The market assumption has been that, once China began removing restrictions late last year, the second half of 2023 would see growth, supported by the CCP’s fiscal and monetary measures.

“Now it would appear those expectations are being brought forward, which should stimulate demand for oil and other commodities,” said Erlam.

Officially, China recorded 2% GDP growth for 2022, its second-lowest pace since the 1970s. And for the first time since 1976, the US has pipped China after reporting a 2.1% growth last year.

The question now is whether a China rebound this year could lift the global economy out of a recession.

 

The Economic Calendar
Monday February 13 – Friday February 17

All sources from Commsec and Investing.com

 

Australia and New Zealand

In Australia, the main headlines this week will be the unemployment rate on Tuesday, and RBA boss Philip Lowe’s address to Parliament on Friday.

TUESDAY
NAB business survey, Monthly consumer confidence index

THURSDAY
CBA household spending indicator, Overseas arrivals, Unemployment rate

FRIDAY
Reserve Bank Governor Lowe testimony in Parliament

 

Global

Overseas, the focus this week will be on US CPI and EU unemployment rate

MONDAY
US Consumer inflation expectations

TUESDAY
US CPI/inflation
US NFIB Business optimism index
EU unemployment rate
EU GDP

WEDNESDAY
US Retail sales, US Industrial production, US NAHB Housing market index
EU industrial production

THURSDAY
US Producer Price Index, US housing starts, China House price index

FRIDAY
US Import/export prices
EU current account

 

The ASX IPO calendar for this week

The listing date shown is from the ASX, and they could change at short or without notice.

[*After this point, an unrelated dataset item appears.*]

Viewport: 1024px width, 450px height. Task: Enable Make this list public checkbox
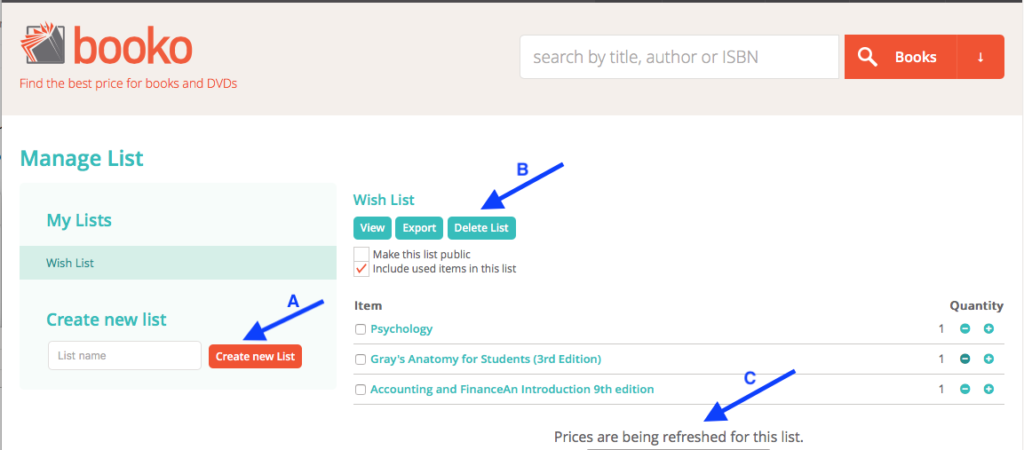coord(361,254)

SOUTH-EAST QUEENSLAND EXPLORATION (ASX:SQX)

Listing: 16 February
IPO: $5m at $0.20

SQX’s current focus is on copper and gold mineralisation at its Ollenburgs and Scrub Paddock Prospects, in the underexplored Esk Basin in southeast Queensland and situated near major regional infrastructure and population centres.

Scrub Paddock has been identified as a potential gold-copper porphyry, and features more than 20 mine workings and an area of comparable scale to Cadia/Ridgeway.

The company intends to drill high priority targets immediately upon listing, with the aim of defining an economic mineral resource.